▶ **Written tasks**
a) Could you transcribe the part of the passage on the fitness equipment industry that opens with the words containing "Since 1990, the" and closes with "of fitness equipment."?
b) Could you condense the paragraph of the passage on the fitness equipment industry that begins "Since 1990, the fitness equipment industry" into a short bulleted list that keeps its main facts?
c) In the passage on the fitness equipment industry, why does consumer interest in health clubs benefit the market for fitness equipment?

▶ **Selected text**
Since 1990, the fitness equipment industry has more than doubled in size and has been the most successful category of sporting goods. Interest in exercising with fitness equipment is supported by the increase in health club memberships in the U.S., which according to the SGMA, have increased 90% from 20.7 million in 1990 to 39.4 million in 2003. Consumer interest in health clubs has benefited the market for home fitness equipment as well as the commercial fitness equipment business. Consumers who utilize health clubs are exposed to an array of fitness equipment products and brand names, as well as education about the uses and benefits of fitness equipment.

▶ **Data records**
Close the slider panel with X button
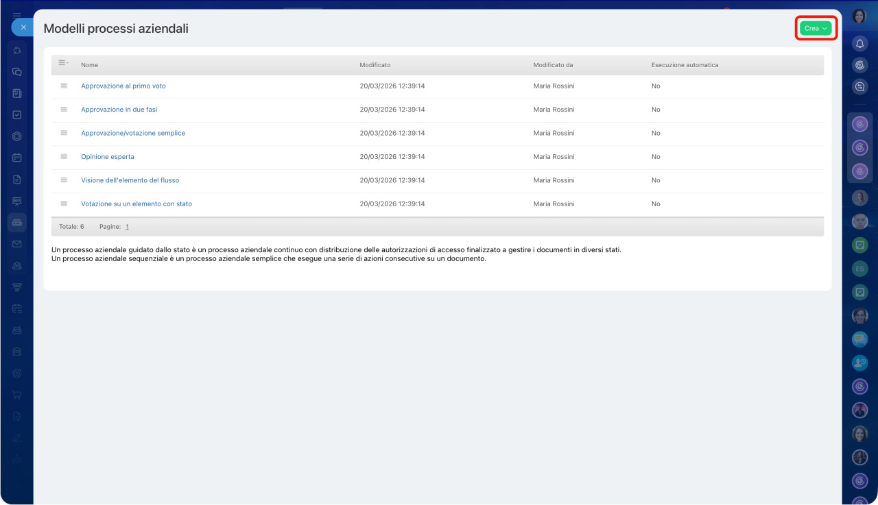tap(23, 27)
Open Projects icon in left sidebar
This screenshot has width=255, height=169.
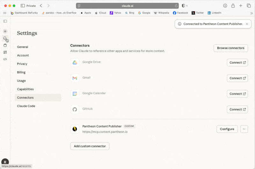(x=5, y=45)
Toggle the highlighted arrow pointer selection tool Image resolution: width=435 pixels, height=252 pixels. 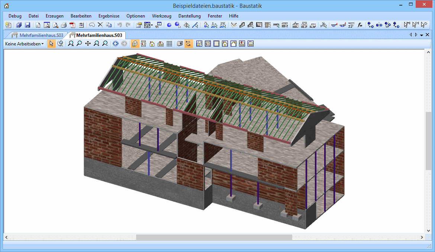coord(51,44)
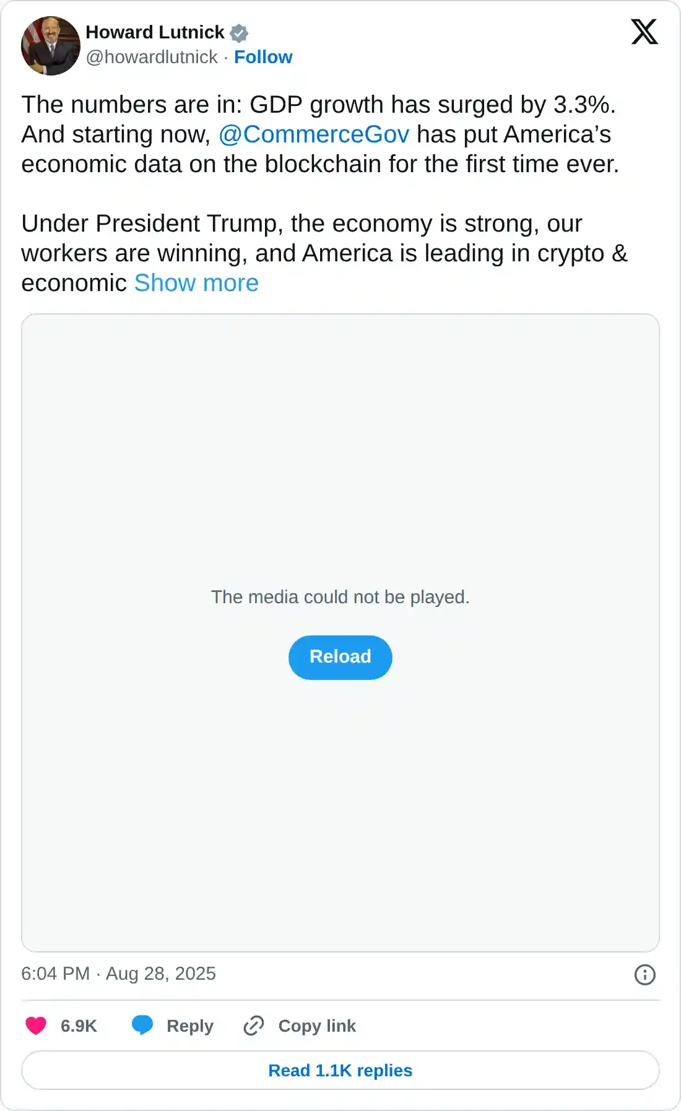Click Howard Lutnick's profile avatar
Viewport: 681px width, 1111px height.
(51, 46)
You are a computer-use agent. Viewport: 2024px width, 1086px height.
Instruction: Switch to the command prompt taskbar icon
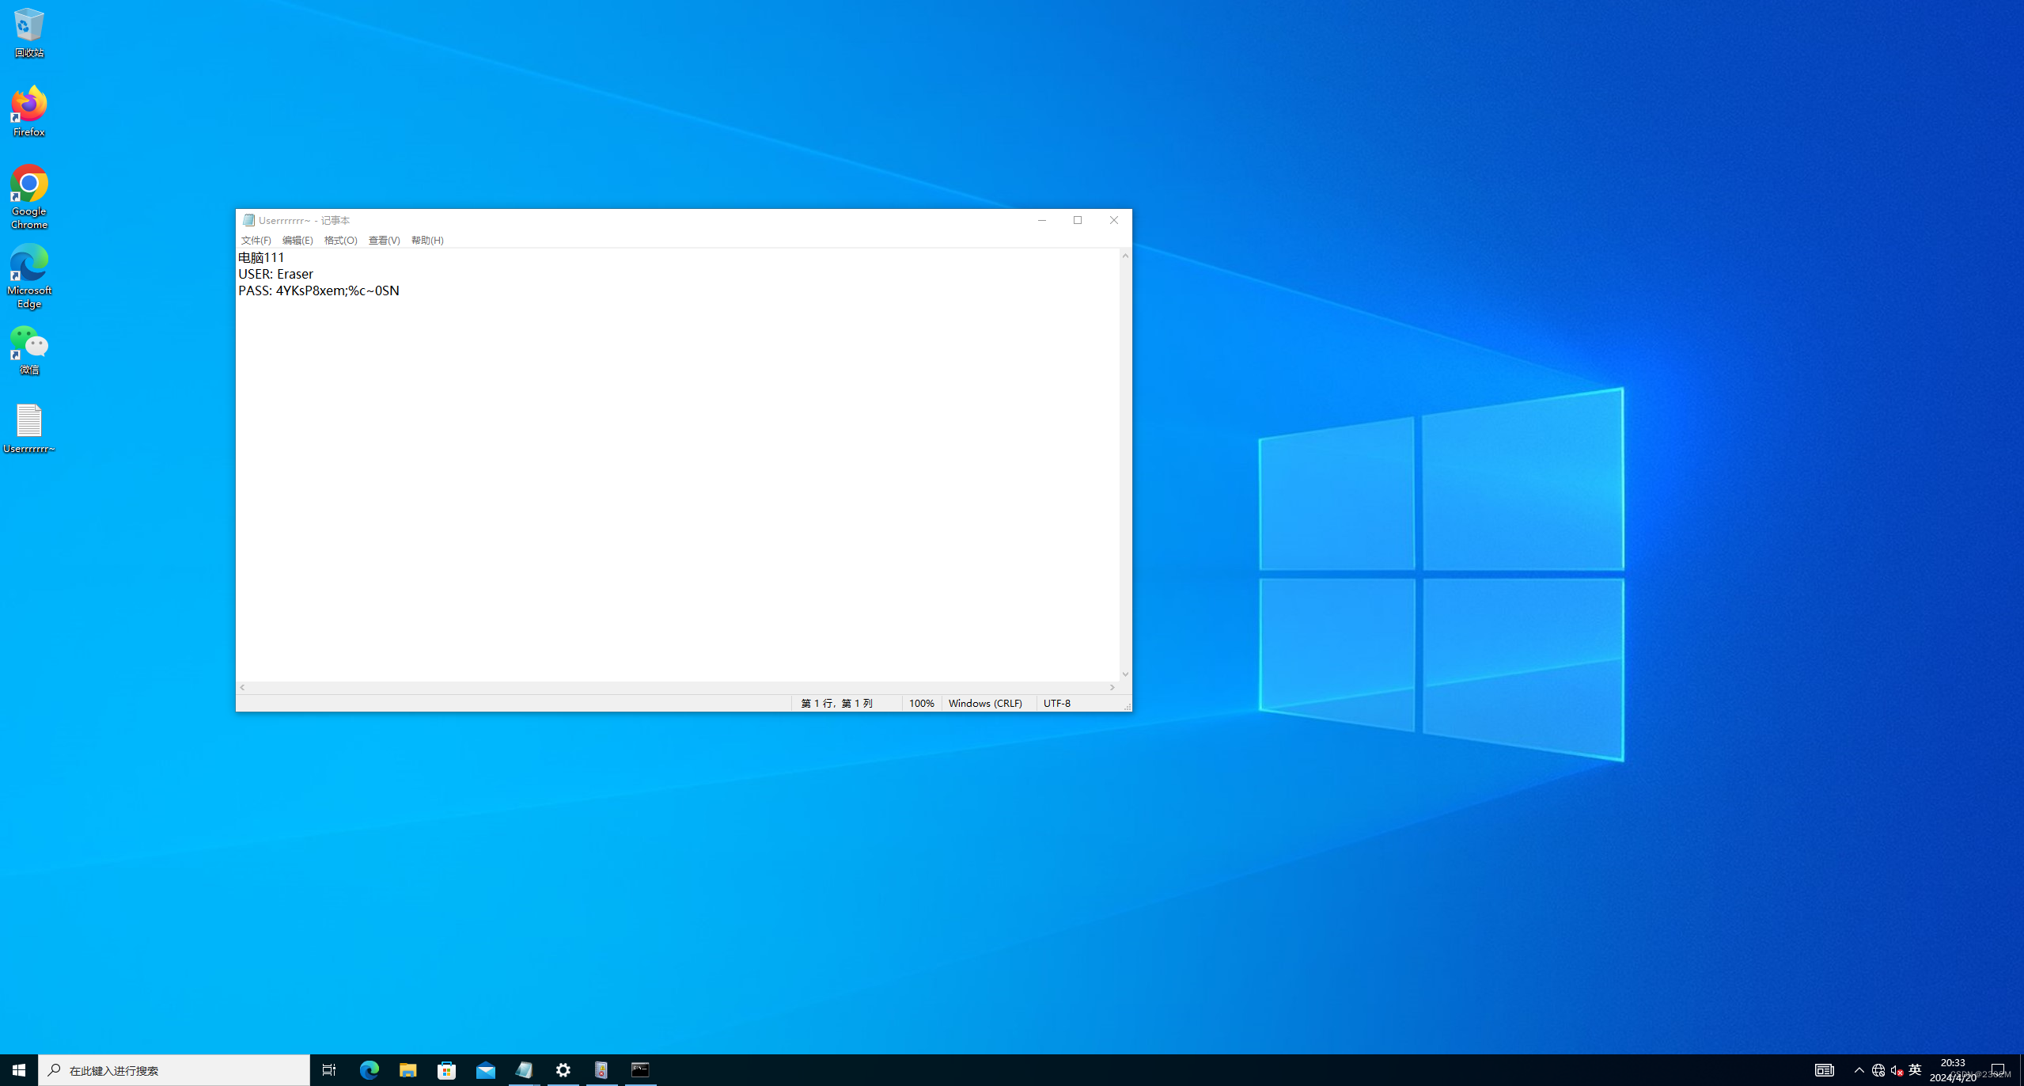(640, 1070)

▶ **Solutions**
a)
Since 1990, the fitness equipment industry has more than doubled in size and has been the most successful category of sporting goods. Interest in exercising with fitness equipment is supported by the increase in health club memberships in the U.S., which according to the SGMA, have increased 90% from 20.7 million in 1990 to 39.4 million in 2003. Consumer interest in health clubs has benefited the market for home fitness equipment as well as the commercial fitness equipment business. Consumers who utilize health clubs are exposed to an array of fitness equipment products and brand names, as well as education about the uses and benefits of fitness equipment.

b)
- Since 1990, the fitness equipment industry has more than doubled in size and has been the most successful category of sporting goods.
- Rising U.S. health club memberships support interest in exercising with fitness equipment. According to the SGMA, memberships grew 90%, from 20.7 million in 1990 to 39.4 million in 2003.
- Consumer interest in health clubs has helped both the home and the commercial fitness equipment markets.
- Health club users are exposed to many fitness equipment products and brand names, and they learn about the uses and benefits of the equipment.

c) People who use health clubs are exposed to an array of fitness equipment products and brand names. They also receive education about the uses and benefits of fitness equipment, which helps both the home and the commercial equipment businesses.